- _CONSIGNES ÉCRITES_
**a)** D'après le texte sur Boris Vian, lequel des albums adaptés en bande dessinée est le plus réussi ?
**b)** Reproduisez le texte sur Boris Vian à partir de « En effet, nous » et jusqu'à « cesse de fasciner. ».

- _TEXTE FOURNI_
◇ ◇ ◇ ◇ ◇ ◇ ◇

2020 a été une année noire dans tous les sens du terme, et c'est aussi sous cette couleur qu'a été placée la célébration du centenaire de la naissance de Boris Vian.
En effet, nous avons eu droit, courant janvier, à la divulgation d' On n'y échappe pas, légendaire (dans le sens littéral du mot tant je doutais de son existence véritable) projet inachevé de Série Noire, terminé pour l'occasion par des tiers adeptes de l'exercice de style, mais aussi à l'adaptation successive, en bande-dessinée, des quatre romans signés Vernon Sullivan. L'initiative est louable tant le format s'y prête à merveille, et pas uniquement parce qu'il coûte moins cher que le cinéma pour recréer cette Amérique fantasmée qui n'a de cesse de fasciner.
De ces albums, J'irai cracher sur vos tombes est le plus réussi. Sans doute parce qu'il reste fidèle et pur face au matériau de base, le plus abouti, cru, et célèbre du quatuor sullivanien. En effet, ce bouquin est, à juste titre, indissociable de sa dimension scandaleuse: cette histoire de vengeance par procuration, dans laquelle le protagoniste « noir à la peau blanche » séduit et salit deux jeunes filles de la Haute Société, tout en se mêlant aux autochtones (femelles de préférence) en se vautrant dans la luxure la plus totale, a finalement beaucoup été dénaturée dans le temps en raison des scandales qu'elle a engendré à son époque, et qui poursuivirent, hélas, son auteur jusque dans un cinéma par une certaine matinée de juin 59...

◇ ◇ ◇ ◇ ◇ ◇ ◇

- _ITEMS EXTRAITS_
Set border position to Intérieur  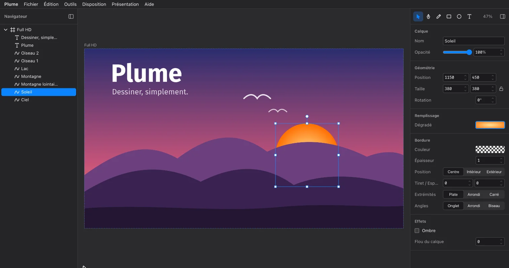474,172
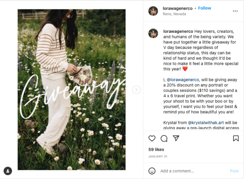The width and height of the screenshot is (244, 179).
Task: Open the @lorawagenerco mention in caption
Action: [183, 80]
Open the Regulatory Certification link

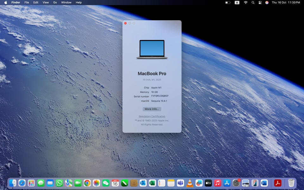point(152,117)
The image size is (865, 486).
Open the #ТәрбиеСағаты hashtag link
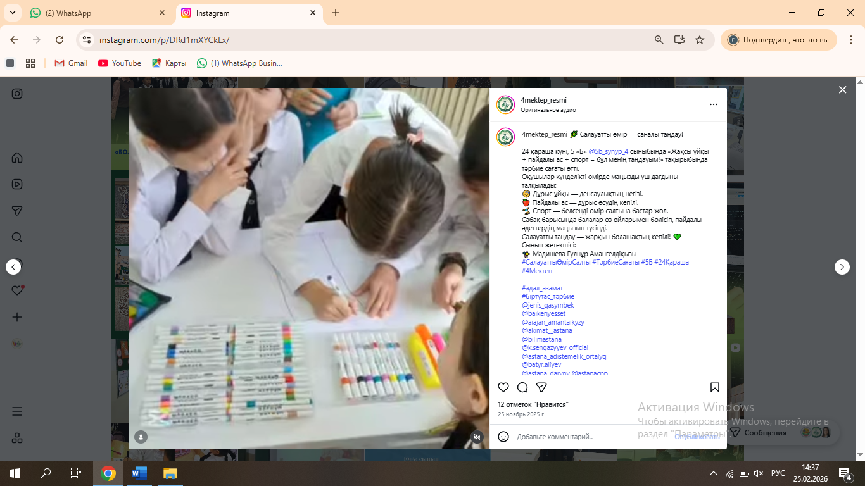pyautogui.click(x=615, y=262)
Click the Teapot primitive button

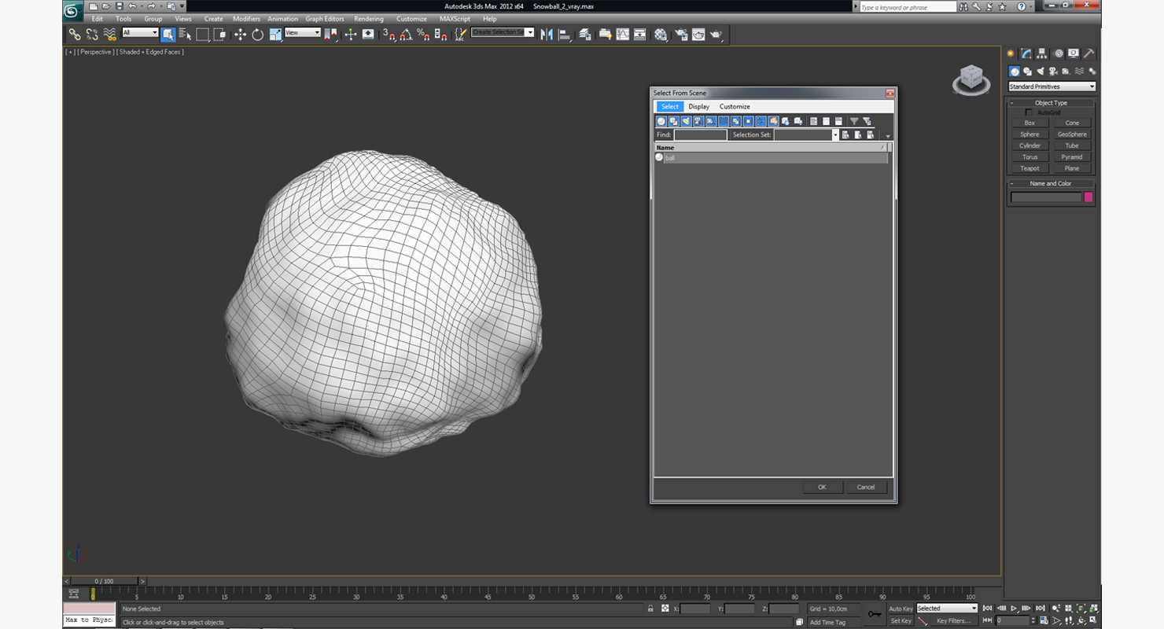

◇ ◇ ◇ ◇ ◇ ◇ ◇

- _LES SOLUTIONS_
**a)** J'irai cracher sur vos tombes

**b)**
En effet, nous avons eu droit, courant janvier, à la divulgation d' On n'y échappe pas, légendaire (dans le sens littéral du mot tant je doutais de son existence véritable) projet inachevé de Série Noire, terminé pour l'occasion par des tiers adeptes de l'exercice de style, mais aussi à l'adaptation successive, en bande-dessinée, des quatre romans signés Vernon Sullivan. L'initiative est louable tant le format s'y prête à merveille, et pas uniquement parce qu'il coûte moins cher que le cinéma pour recréer cette Amérique fantasmée qui n'a de cesse de fasciner.